Both Price and Bonds received recognition from the 1932 Rodman Wanamaker Foundation Awards. Price won first prize for her Symphony in E Minor, while Bonds took first place in the song category. Frederick Stock, then music director for the Chicago Symphony Orchestra (CSO), arranged for Price’s symphony to be played at a concert on June 15, 1933, making Price the first black woman to have her work performed by a major orchestra. At the same program, he also invited Bonds to to perform a separate work by John Alden Carpenter, making Bonds the first African-American woman to perform as a soloist alongside the CSO.

This unprecedented level of recognition was not to last as Florence Price struggled to find ensembles willing to include her music in their programs. In 1943, she sent a blunt letter to Serge Koussevitzky, then music director of the Boston Symphony Orchestra, asking him to consider her works: “To begin with I have two handicaps — those of sex and race. I am a woman, and I have some Negro blood in my veins. Knowing the worst, then, would you be good enough to hold in check the possible inclination to regard a woman’s composition as long on emotionalism but short on virility and thought content, until you shall have examined some of my work?” Koussevitzky is reported to have corresponded with Price, but never publicly offered her his support.

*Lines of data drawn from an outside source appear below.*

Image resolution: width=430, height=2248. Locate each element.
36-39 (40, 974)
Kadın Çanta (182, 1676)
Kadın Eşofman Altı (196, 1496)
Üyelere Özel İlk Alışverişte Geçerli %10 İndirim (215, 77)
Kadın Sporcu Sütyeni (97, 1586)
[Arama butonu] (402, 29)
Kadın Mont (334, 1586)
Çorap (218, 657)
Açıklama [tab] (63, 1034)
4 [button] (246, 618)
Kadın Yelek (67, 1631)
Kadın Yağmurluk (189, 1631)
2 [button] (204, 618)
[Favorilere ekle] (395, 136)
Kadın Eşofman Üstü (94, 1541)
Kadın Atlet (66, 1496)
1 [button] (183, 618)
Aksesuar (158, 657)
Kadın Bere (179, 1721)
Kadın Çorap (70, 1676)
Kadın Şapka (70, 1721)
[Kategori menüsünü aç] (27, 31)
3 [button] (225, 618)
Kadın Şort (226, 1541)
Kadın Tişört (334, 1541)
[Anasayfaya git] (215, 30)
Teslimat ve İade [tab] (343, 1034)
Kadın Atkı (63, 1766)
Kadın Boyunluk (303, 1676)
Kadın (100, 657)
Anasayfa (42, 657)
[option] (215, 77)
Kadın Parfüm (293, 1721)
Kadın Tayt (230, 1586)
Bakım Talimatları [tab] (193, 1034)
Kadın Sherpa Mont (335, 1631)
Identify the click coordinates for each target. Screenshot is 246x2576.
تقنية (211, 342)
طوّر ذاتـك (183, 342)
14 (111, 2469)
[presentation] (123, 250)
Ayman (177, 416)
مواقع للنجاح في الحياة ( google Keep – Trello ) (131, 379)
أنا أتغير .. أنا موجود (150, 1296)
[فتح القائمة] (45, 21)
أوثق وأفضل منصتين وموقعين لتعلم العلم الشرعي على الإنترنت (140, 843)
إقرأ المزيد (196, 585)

Margaret Bonds was admitted to Northwestern University in 1929, where she was allowed to study, but not to live or use their facilities. This overtly racist atmosphere was new to her: “I was in this prejudiced university, this terribly prejudiced place–I was looking in the basement of the Evanston Public Library where they had the poetry. I came in contact with this wonderful poem, “The Negro Speaks of Rivers,” and I’m sure it helped my feelings of security. Because in that poem [Langston Hughes] tells how great the black man is: And if I had any misgivings, which I would have to have–here you are in a setup where the restaurants won’t serve you and you’re going to college, you’re sacrificing, trying to get through school–and I know that poem helped save me.

Bonds eventually met Langston Hughes in 1936 and began setting his poetry to music. Hughes moved to New York shortly after, and encouraged her to do the same. Moving to New York in 1939, Bonds found work as an editor and began playing piano at the Apollo Theater, which renewed her interest in writing popular songs. She married a parole officer, Lawrence Richardson, who she met through Hughes’ social circle. Bonds maintained a friendship and collaborated professionally with Hughes until his death in 1967.